--- BEGIN Record list ---

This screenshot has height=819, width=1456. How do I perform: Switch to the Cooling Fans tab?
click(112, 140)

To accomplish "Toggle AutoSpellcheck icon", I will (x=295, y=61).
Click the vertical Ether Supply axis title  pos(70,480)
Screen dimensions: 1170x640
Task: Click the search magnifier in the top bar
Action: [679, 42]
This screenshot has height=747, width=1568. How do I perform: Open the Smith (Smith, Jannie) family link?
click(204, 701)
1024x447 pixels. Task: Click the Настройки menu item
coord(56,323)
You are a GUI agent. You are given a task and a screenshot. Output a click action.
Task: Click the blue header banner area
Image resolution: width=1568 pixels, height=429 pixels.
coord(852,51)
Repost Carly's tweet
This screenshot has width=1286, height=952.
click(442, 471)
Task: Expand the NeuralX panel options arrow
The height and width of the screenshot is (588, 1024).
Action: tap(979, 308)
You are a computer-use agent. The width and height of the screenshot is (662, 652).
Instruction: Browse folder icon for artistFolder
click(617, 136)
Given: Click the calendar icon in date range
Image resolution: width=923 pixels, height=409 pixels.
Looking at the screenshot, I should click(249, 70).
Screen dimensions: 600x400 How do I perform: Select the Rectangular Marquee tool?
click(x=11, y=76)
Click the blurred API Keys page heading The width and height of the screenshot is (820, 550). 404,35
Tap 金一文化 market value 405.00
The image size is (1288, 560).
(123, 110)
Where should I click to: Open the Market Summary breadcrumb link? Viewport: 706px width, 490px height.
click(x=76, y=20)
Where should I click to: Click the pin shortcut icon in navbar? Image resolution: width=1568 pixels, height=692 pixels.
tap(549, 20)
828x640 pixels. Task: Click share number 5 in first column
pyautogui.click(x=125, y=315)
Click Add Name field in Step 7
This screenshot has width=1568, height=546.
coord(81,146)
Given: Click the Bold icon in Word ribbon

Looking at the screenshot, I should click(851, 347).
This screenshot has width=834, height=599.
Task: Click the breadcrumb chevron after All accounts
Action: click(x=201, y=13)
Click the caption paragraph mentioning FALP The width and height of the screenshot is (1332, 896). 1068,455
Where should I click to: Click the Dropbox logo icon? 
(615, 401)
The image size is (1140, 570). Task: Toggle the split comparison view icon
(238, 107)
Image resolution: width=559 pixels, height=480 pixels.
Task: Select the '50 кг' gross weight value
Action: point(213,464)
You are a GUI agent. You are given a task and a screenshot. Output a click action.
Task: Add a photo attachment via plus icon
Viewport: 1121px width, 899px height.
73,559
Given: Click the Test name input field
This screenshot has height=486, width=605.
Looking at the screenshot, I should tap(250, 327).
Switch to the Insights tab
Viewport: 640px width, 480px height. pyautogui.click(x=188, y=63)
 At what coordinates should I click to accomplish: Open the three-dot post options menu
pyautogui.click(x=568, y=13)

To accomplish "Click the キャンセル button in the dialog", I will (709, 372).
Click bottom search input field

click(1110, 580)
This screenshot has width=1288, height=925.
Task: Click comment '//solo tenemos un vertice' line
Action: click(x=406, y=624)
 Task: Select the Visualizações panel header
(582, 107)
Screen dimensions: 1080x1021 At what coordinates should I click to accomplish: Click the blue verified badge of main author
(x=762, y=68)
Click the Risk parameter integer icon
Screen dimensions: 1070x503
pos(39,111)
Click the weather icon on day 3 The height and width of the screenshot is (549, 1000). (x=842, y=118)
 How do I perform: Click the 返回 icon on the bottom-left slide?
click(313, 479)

--- END Record list ---

### Given request
Convert the listing above into a Markdown table with the columns Row and Line, giving each non-blank line its own row.

### Task result
| Row | Line |
|---|---|
| 1 | This screenshot has height=819, width=1456. How do I perform: Switch to the Cooling Fans tab? |
| 2 | click(112, 140) |
| 3 | To accomplish "Toggle AutoSpellcheck icon", I will (x=295, y=61). |
| 4 | Click the vertical Ether Supply axis title  pos(70,480) |
| 5 | Screen dimensions: 1170x640 |
| 6 | Task: Click the search magnifier in the top bar |
| 7 | Action: [679, 42] |
| 8 | This screenshot has height=747, width=1568. How do I perform: Open the Smith (Smith, Jannie) family link? |
| 9 | click(204, 701) |
| 10 | 1024x447 pixels. Task: Click the Настройки menu item |
| 11 | coord(56,323) |
| 12 | You are a GUI agent. You are given a task and a screenshot. Output a click action. |
| 13 | Task: Click the blue header banner area |
| 14 | Image resolution: width=1568 pixels, height=429 pixels. |
| 15 | coord(852,51) |
| 16 | Repost Carly's tweet |
| 17 | This screenshot has width=1286, height=952. |
| 18 | click(442, 471) |
| 19 | Task: Expand the NeuralX panel options arrow |
| 20 | The height and width of the screenshot is (588, 1024). |
| 21 | Action: tap(979, 308) |
| 22 | You are a computer-use agent. The width and height of the screenshot is (662, 652). |
| 23 | Instruction: Browse folder icon for artistFolder |
| 24 | click(617, 136) |
| 25 | Given: Click the calendar icon in date range |
| 26 | Image resolution: width=923 pixels, height=409 pixels. |
| 27 | Looking at the screenshot, I should click(249, 70). |
| 28 | Screen dimensions: 600x400 How do I perform: Select the Rectangular Marquee tool? |
| 29 | click(x=11, y=76) |
| 30 | Click the blurred API Keys page heading The width and height of the screenshot is (820, 550). 404,35 |
| 31 | Tap 金一文化 market value 405.00 |
| 32 | The image size is (1288, 560). |
| 33 | (123, 110) |
| 34 | Where should I click to: Open the Market Summary breadcrumb link? Viewport: 706px width, 490px height. |
| 35 | click(x=76, y=20) |
| 36 | Where should I click to: Click the pin shortcut icon in navbar? Image resolution: width=1568 pixels, height=692 pixels. |
| 37 | tap(549, 20) |
| 38 | 828x640 pixels. Task: Click share number 5 in first column |
| 39 | pyautogui.click(x=125, y=315) |
| 40 | Click Add Name field in Step 7 |
| 41 | This screenshot has width=1568, height=546. |
| 42 | coord(81,146) |
| 43 | Given: Click the Bold icon in Word ribbon |
| 44 | Looking at the screenshot, I should click(851, 347). |
| 45 | This screenshot has width=834, height=599. |
| 46 | Task: Click the breadcrumb chevron after All accounts |
| 47 | Action: click(x=201, y=13) |
| 48 | Click the caption paragraph mentioning FALP The width and height of the screenshot is (1332, 896). 1068,455 |
| 49 | Where should I click to: Click the Dropbox logo icon?  |
| 50 | (615, 401) |
| 51 | The image size is (1140, 570). Task: Toggle the split comparison view icon |
| 52 | (238, 107) |
| 53 | Image resolution: width=559 pixels, height=480 pixels. |
| 54 | Task: Select the '50 кг' gross weight value |
| 55 | Action: point(213,464) |
| 56 | You are a GUI agent. You are given a task and a screenshot. Output a click action. |
| 57 | Task: Add a photo attachment via plus icon |
| 58 | Viewport: 1121px width, 899px height. |
| 59 | 73,559 |
| 60 | Given: Click the Test name input field |
| 61 | This screenshot has height=486, width=605. |
| 62 | Looking at the screenshot, I should tap(250, 327). |
| 63 | Switch to the Insights tab |
| 64 | Viewport: 640px width, 480px height. pyautogui.click(x=188, y=63) |
| 65 |  At what coordinates should I click to accomplish: Open the three-dot post options menu |
| 66 | pyautogui.click(x=568, y=13) |
| 67 | To accomplish "Click the キャンセル button in the dialog", I will (709, 372). |
| 68 | Click bottom search input field |
| 69 | click(1110, 580) |
| 70 | This screenshot has width=1288, height=925. |
| 71 | Task: Click comment '//solo tenemos un vertice' line |
| 72 | Action: click(x=406, y=624) |
| 73 |  Task: Select the Visualizações panel header |
| 74 | (582, 107) |
| 75 | Screen dimensions: 1080x1021 At what coordinates should I click to accomplish: Click the blue verified badge of main author |
| 76 | (x=762, y=68) |
| 77 | Click the Risk parameter integer icon |
| 78 | Screen dimensions: 1070x503 |
| 79 | pos(39,111) |
| 80 | Click the weather icon on day 3 The height and width of the screenshot is (549, 1000). (x=842, y=118) |
| 81 |  How do I perform: Click the 返回 icon on the bottom-left slide? |
| 82 | click(313, 479) |